Shortly after FBI director James Comey is fired by President Trump, The New York Times journalist Michael Schmidt is on to a huge scoop with ongoing reverberations, regarding Comey’s memos about his meetings with Trump. The appointment of a special counsel marks an important new turn in what has already been an historic year. Things are made more dire when The Times reveals details of a secret meeting between members of the Trump campaign team and a Russian lawyer with ties to the Kremlin. And there is heavy turnover at the White House, covered by White House correspondent Maggie Haberman. But even as The Times drives this shocking flow of new information, it continues to squarely address its own inner challenges. Advertising dollars are shrinking. Digital is replacing print, podcasts are now synonymous with the paper, and Twitter is how news breaks first.
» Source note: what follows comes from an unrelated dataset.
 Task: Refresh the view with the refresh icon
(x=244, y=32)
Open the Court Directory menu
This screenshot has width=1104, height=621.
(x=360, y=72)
The executive editor must make difficult changes that break with tradition. Can The New York Times adapt to a digital future without losing something vital in the process?


Episode 3

As violence stoked by white supremacists erupts in Charlottesville, The New York Times reporters scramble to make sense of the news. Now accustomed to the relentless pace of Donald Trump’s first term in office, the President’s unwillingness to denounce the racist hate groups presents a new test for the country and the journalists.  After a firestorm of criticism from the left and right, Trump blames the “failing New York Times” and “crooked media” at a rally in Phoenix for distorting his speech and further deepening the country’s divisions. Meanwhile, Steve Bannon exits the White House and a Times reporter questions where his populist revolution is headed now without the President’s ear.  While the country’s tensions play out on social media, the paper deals with reining in its own reporters on Twitter. The Russia investigative team are at the ready when Mueller makes his first big move - but it’s not at all what they expected.


Episode 4


The New York Times reporters learn that the President’s former national security adviser, Michael T. Flynn, has pled guilty to lying to the FBI, bringing the Russia investigation closer to Trump’s inner circle. As the paper leads the reporting on workplace sexual harassment, allegations of past misconduct by one reporter in the bureau bring the story home. And for all the attacks on the free press over the course of Trump’s first year in office, the paper is rewarded for what it does best: good reporting.


THE FOURTH ESTATE is produced for SHOWTIME by Radical Media and Moxie Firecracker Films, in association with Impact Partners, with Liz Garbus, Jenny Carchman and Justin Wilkes serving as producers. Jon Kamen, Dave Sirulnick and Dan Cogan serve as executive producers.